▶ **WHAT TO DO**: Identify every line in the data below that contains the string "height", and copy each of those lines. Treat case as significant.

▶ **STORED DATA**:
○ ○ ○ ○

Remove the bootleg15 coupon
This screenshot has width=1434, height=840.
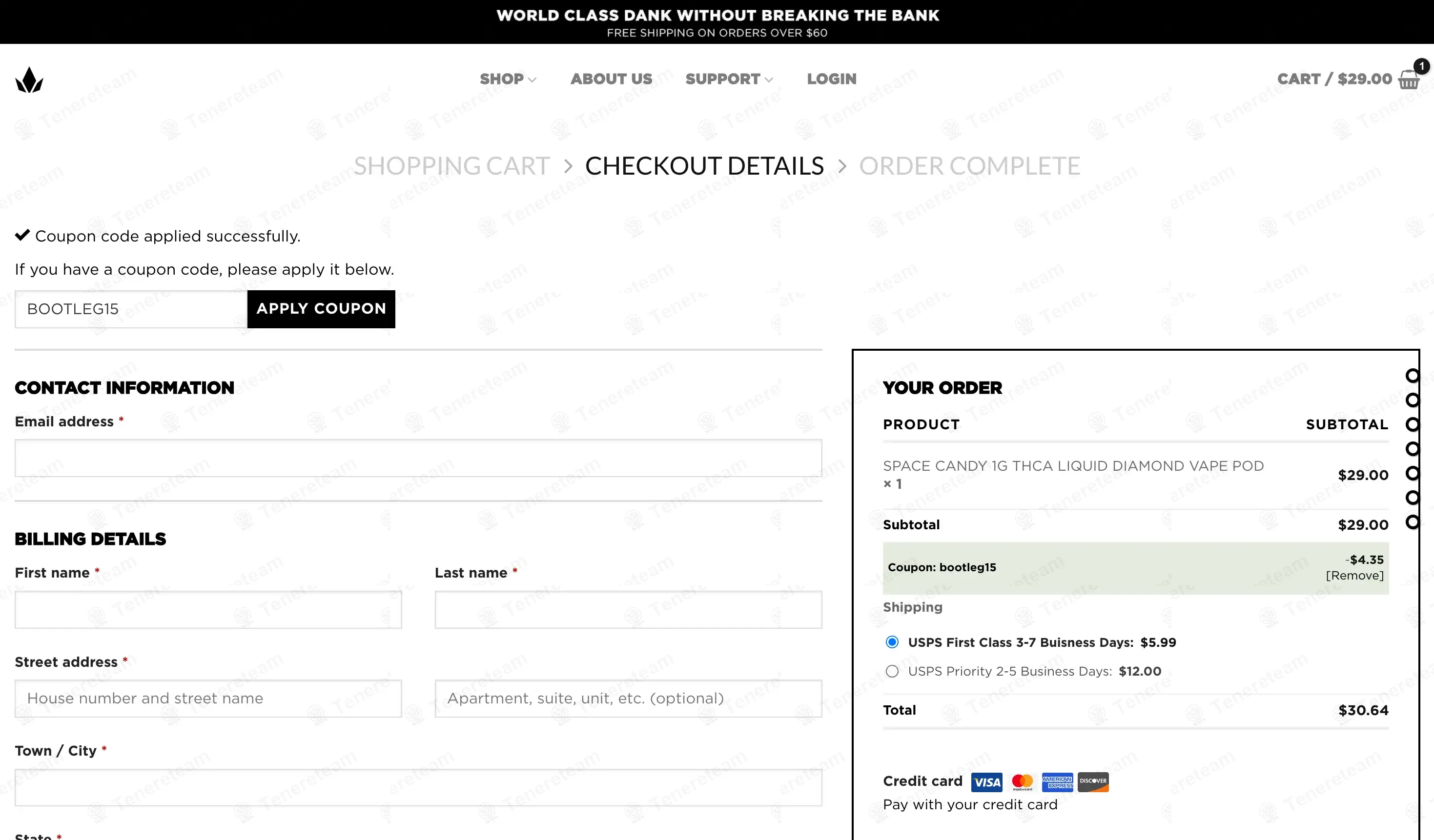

○ ○ ○ ○

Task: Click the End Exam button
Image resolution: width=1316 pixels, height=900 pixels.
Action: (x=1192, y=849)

○ ○ ○ ○

▶ **ANSWER TO THIS PROBLEM**:
This screenshot has width=1434, height=840.
Image resolution: width=1316 pixels, height=900 pixels.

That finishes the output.